Maggy vint annoncer que le souper était servi. En apercevant Georges, elle vint droit à lui, et, avec cette familiarité de vieille domestique auquelle tout est permis, elle lui tendit la main.

— Vous me permettrez de vous gâter un peu, monsieur, dit-elle, vous ressemblez tant à notre Paul.

— De bon cœur, ma chère Maggy, dit Georges en serrant la main de la brave fille.

On se mit à table, et la conversation roula sur la France, la patrie toujours regrettée.

— J’avais quitté mon pays pour veiller sur deux orphelines, dit M. Jordan, mais au moment où mon appui leur aurait été nécessaire, la maladie m’a terrassé, me laissant sans force pendant de longs mois.

— Vous n’auriez pas été plus heureux que moi, dit Georges. Et il fit le récit de sa tentative auprès de Mme Merville.

— Cette femme est d’une astuce épouvantable, je me demande où elle a bien pu se réfugier. Notre ami Bob a visité la plupart des villages qui environnent Québec sans rien découvrir.

— Elle est peut-être allé rejoindre son complice, dit Mme Jordan.

— Comment aurait-elle pu le faire ? dit Harry. Aucun navire n’a quitté le port après le départ du « Bristol ».

— C’est inquiétant pour mes pauvres amies, dit Lilian, si le méchant chevalier allait les enlever ?

— Laverdie ne reviendra pas au Canada, reprit Harry, il craindrait trop que le général exécute sa menace. D’ailleurs je dois être prévenu s’il tente de reparaître ici.

— Votre correspondant mystérieux doit être le même que celui qui était venu avertir le capitaine Mathieu, lors de notre départ pour le Canada, dit Georges. Le capitaine Levaillant a dû vous conter cette histoire, monsieur Jordan.

— C’est vrai. C’était l’un des matelots de Kerbarec, le fameux corsaire. Plus de doute Harry, c’est le même, et tu peux te fier à cet homme. Levaillant le connaît.

— Mais cela ne nous dit pas où sont les pauvres petites, dit alors Mme Jordan.
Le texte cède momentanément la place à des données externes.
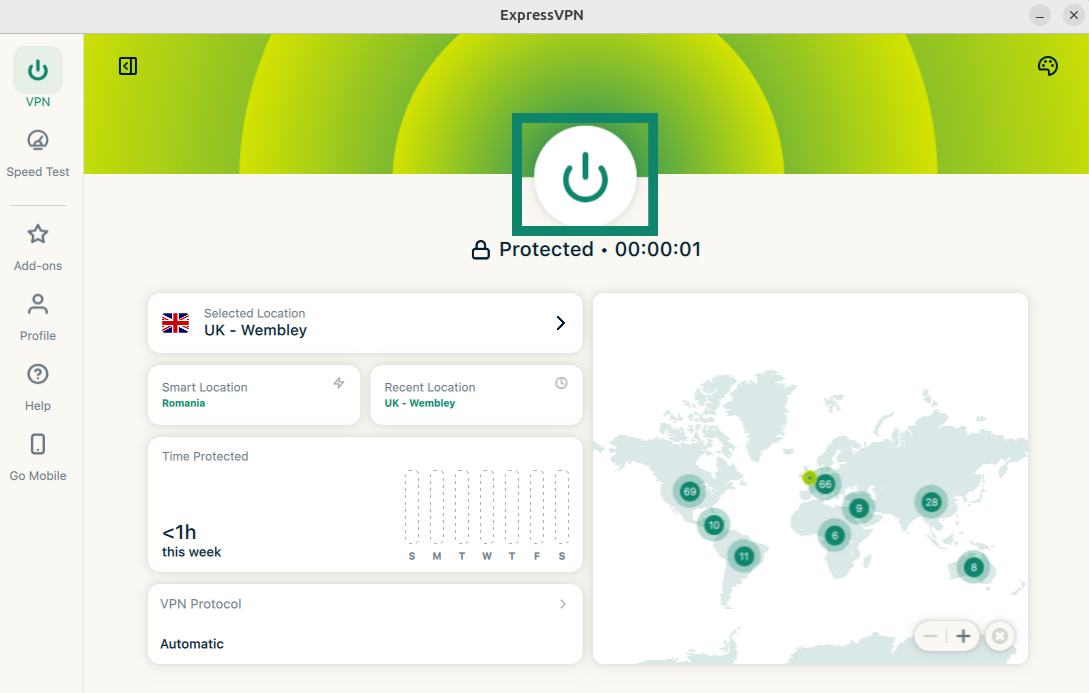This screenshot has height=693, width=1089.
Task: Expand the Selected Location chevron
Action: click(560, 323)
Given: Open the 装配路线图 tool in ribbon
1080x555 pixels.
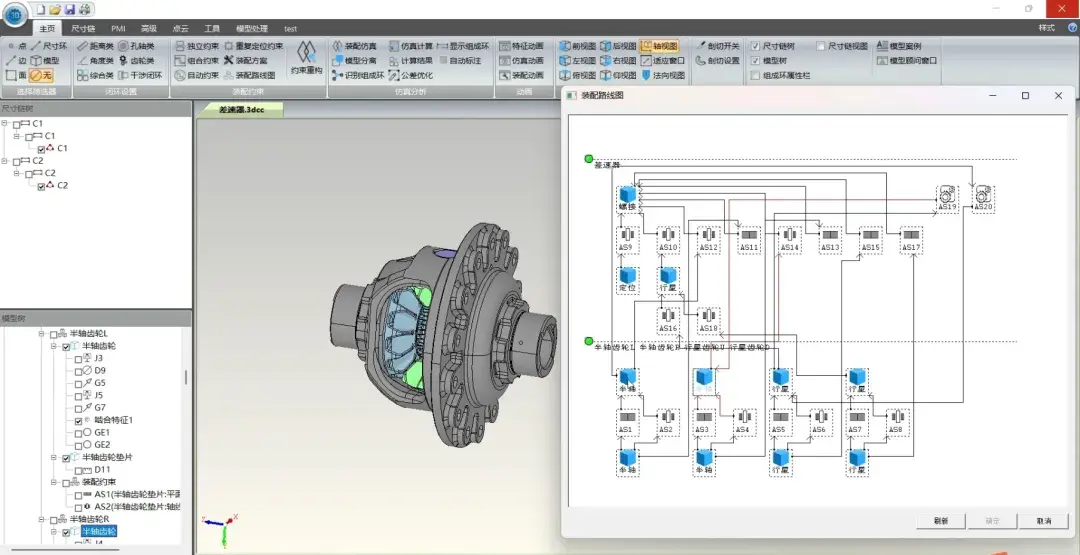Looking at the screenshot, I should [x=246, y=75].
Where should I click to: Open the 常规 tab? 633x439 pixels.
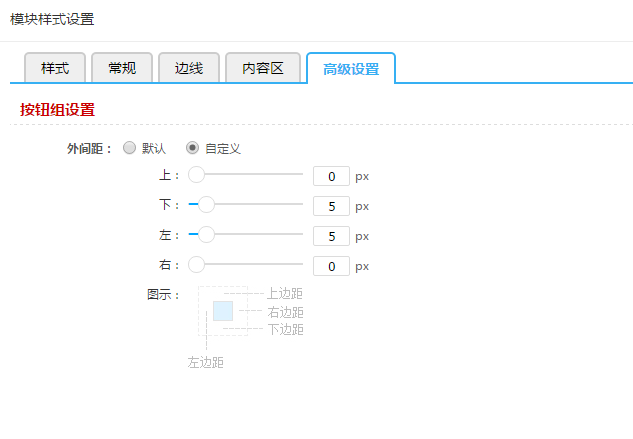coord(122,68)
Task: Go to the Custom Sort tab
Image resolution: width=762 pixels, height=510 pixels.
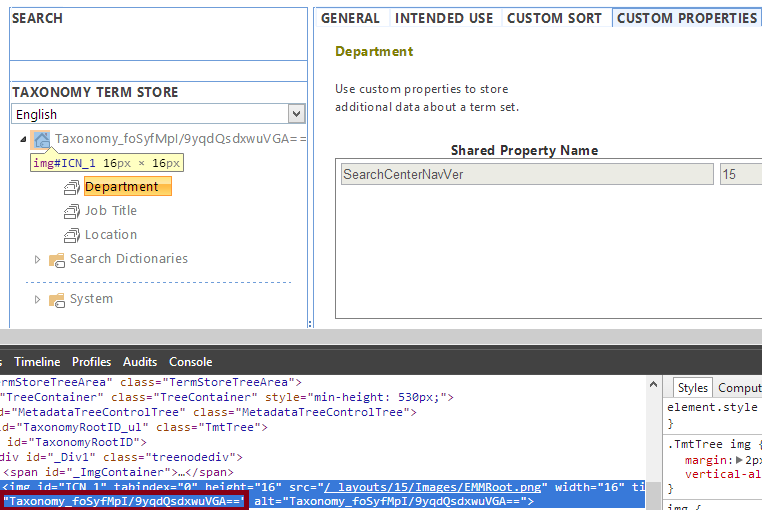Action: (x=554, y=18)
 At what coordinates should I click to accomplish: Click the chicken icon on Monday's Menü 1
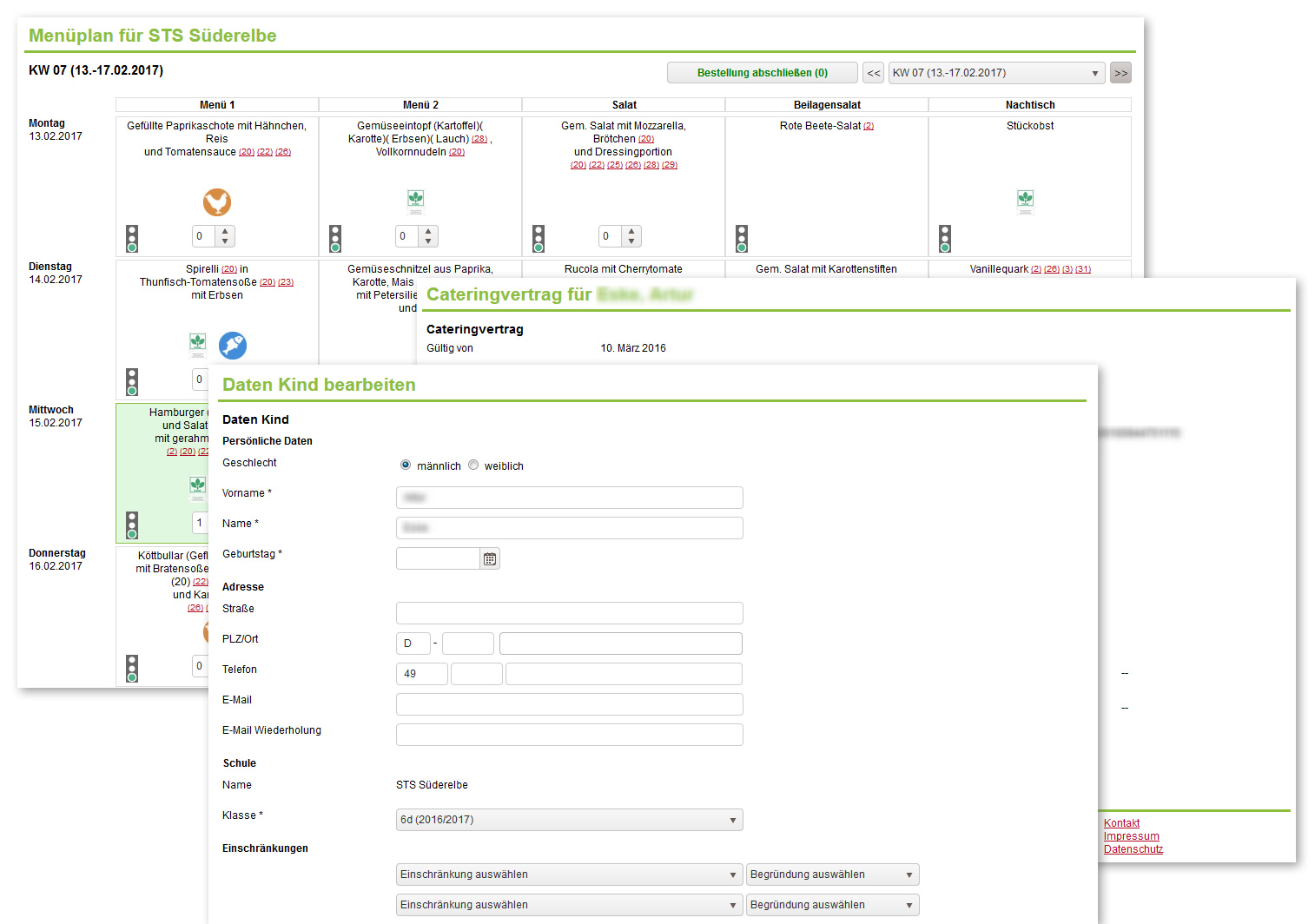point(217,202)
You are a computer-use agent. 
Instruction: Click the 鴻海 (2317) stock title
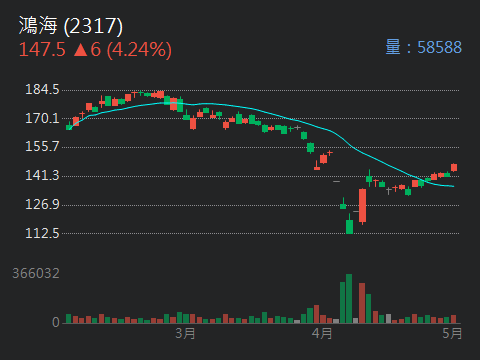point(71,26)
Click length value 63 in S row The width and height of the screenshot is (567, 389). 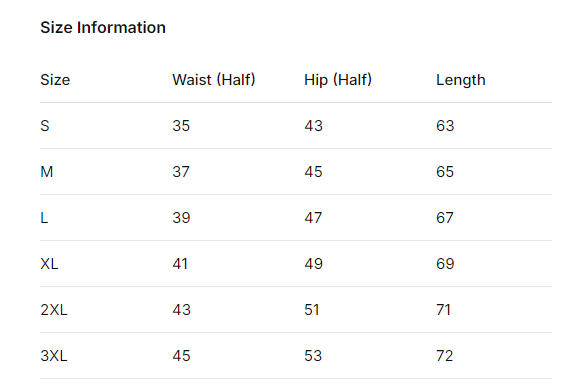coord(445,126)
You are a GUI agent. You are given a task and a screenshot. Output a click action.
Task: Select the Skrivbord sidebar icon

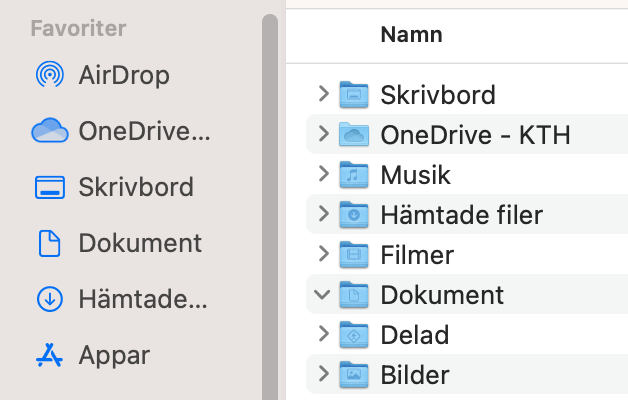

— Je vais partir demain, dit Bob, qui, assis dans un coin de la salle avait suivi la conversation. Bob va explorer la côte sud. Que ma sœur soit sans inquiétude, le Grand Esprit protège les vierges pâles.

— Oh ! Bob, dit Lilian, si vous me rameniez mes pauvres amies, comme je vous serais reconnaissante.
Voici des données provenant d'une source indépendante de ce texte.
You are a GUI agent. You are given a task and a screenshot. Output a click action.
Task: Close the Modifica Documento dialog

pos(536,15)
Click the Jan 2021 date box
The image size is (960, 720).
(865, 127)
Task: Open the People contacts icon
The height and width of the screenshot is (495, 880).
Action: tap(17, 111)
— Priez mademoiselle, dit l’Indien en sortant de la salle.

— Quelle énigme que cet homme ! dit Georges. Son éducation première perce malgré lui sous son enveloppe de sauvage.
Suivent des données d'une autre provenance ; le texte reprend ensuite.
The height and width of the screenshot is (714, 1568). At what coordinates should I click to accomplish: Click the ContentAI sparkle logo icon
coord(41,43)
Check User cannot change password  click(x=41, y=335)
— Et ses yeux ! dit alors Lilian, ses grands yeux aux nuances de violettes, et doux comme ceux d’une femme. Ce ne sont pas des yeux de sauvage, ils regardent trop bien en face.

— C’est un ami dévoué, dit à son tour le jeune O’Reilly. Il a dû beaucoup souffrir, ce qui explique sa façon étrange et son désir de solitude.

On causa quelques temps encore, puis Harry prit une bougie et conduisit Georges dans la chambre qui lui avait été préparée.

C’était une pièce assez spacieuse, meublée avec goût et élégance. Un grand lit aux colonnes de chêne surmonté d’un « ciel » d’où tombaient de grands rideaux de soie rouge, semblables à ceux de la fenêtre. En face du lit, une main pieuse avait placé un grand crucifix d’ivoire et une gravure représentant la Ste-Famille. Une commode aux cuivres brillants, une table de toilette, munie de tous ses accessoires, une étagère remplie de livres choisis, et, tout près de la fenêtre un fauteuil moelleusement capitonné ; tel était le mobilier de cette chambre, qui fit pousser un cri de joie à Georges.

— Oh ! que c’est joli ! Une sœur n’aurait pas mieux deviné mes goûts. Mais vous allez me gâter horriblement, j’en ai peur.

— Chut… et bonne nuit, dit le jeune O’Reilly en posant un doigt sur ses lèvres. À demain.